[Your instructions] Write out each line of the material below exactly as given.

##### Records for the task

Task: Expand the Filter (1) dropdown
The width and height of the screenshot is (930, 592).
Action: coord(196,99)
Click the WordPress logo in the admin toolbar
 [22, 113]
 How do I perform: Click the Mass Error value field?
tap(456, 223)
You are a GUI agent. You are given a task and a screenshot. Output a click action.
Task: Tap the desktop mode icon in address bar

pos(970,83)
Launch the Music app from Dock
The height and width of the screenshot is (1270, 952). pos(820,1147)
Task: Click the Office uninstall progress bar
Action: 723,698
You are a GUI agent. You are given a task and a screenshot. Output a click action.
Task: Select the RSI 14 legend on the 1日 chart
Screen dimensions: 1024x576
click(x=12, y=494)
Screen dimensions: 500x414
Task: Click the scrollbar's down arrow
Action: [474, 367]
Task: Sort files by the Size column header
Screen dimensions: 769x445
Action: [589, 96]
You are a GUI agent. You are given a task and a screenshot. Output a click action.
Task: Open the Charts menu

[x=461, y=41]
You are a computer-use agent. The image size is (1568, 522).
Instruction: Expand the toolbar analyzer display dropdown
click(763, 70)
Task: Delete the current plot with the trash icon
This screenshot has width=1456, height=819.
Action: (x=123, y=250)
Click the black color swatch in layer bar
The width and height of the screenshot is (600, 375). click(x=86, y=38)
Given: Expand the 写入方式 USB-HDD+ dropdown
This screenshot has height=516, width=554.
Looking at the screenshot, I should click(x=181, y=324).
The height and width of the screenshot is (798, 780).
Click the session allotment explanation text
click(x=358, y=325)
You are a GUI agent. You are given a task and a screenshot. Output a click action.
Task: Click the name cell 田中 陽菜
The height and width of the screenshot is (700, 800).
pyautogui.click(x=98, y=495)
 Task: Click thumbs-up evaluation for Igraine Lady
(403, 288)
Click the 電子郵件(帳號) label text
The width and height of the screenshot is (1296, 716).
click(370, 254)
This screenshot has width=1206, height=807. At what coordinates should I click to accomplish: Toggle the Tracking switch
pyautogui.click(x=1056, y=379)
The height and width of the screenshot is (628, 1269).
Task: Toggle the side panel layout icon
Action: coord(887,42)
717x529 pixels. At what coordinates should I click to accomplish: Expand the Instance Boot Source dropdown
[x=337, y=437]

##########

[Result of this exercise]
Task: Expand the Filter (1) dropdown
The width and height of the screenshot is (930, 592).
Action: coord(196,99)
Click the WordPress logo in the admin toolbar
 [22, 113]
 How do I perform: Click the Mass Error value field?
tap(456, 223)
You are a GUI agent. You are given a task and a screenshot. Output a click action.
Task: Tap the desktop mode icon in address bar

pos(970,83)
Launch the Music app from Dock
The height and width of the screenshot is (1270, 952). pos(820,1147)
Task: Click the Office uninstall progress bar
Action: 723,698
You are a GUI agent. You are given a task and a screenshot. Output a click action.
Task: Select the RSI 14 legend on the 1日 chart
Screen dimensions: 1024x576
click(x=12, y=494)
Screen dimensions: 500x414
Task: Click the scrollbar's down arrow
Action: [474, 367]
Task: Sort files by the Size column header
Screen dimensions: 769x445
Action: [589, 96]
You are a GUI agent. You are given a task and a screenshot. Output a click action.
Task: Open the Charts menu

[x=461, y=41]
You are a computer-use agent. The image size is (1568, 522).
Instruction: Expand the toolbar analyzer display dropdown
click(763, 70)
Task: Delete the current plot with the trash icon
This screenshot has width=1456, height=819.
Action: (x=123, y=250)
Click the black color swatch in layer bar
The width and height of the screenshot is (600, 375). click(x=86, y=38)
Given: Expand the 写入方式 USB-HDD+ dropdown
This screenshot has height=516, width=554.
Looking at the screenshot, I should click(x=181, y=324).
The height and width of the screenshot is (798, 780).
Click the session allotment explanation text
click(x=358, y=325)
You are a GUI agent. You are given a task and a screenshot. Output a click action.
Task: Click the name cell 田中 陽菜
The height and width of the screenshot is (700, 800).
pyautogui.click(x=98, y=495)
 Task: Click thumbs-up evaluation for Igraine Lady
(403, 288)
Click the 電子郵件(帳號) label text
The width and height of the screenshot is (1296, 716).
click(370, 254)
This screenshot has width=1206, height=807. At what coordinates should I click to accomplish: Toggle the Tracking switch
pyautogui.click(x=1056, y=379)
The height and width of the screenshot is (628, 1269).
Task: Toggle the side panel layout icon
Action: coord(887,42)
717x529 pixels. At what coordinates should I click to accomplish: Expand the Instance Boot Source dropdown
[x=337, y=437]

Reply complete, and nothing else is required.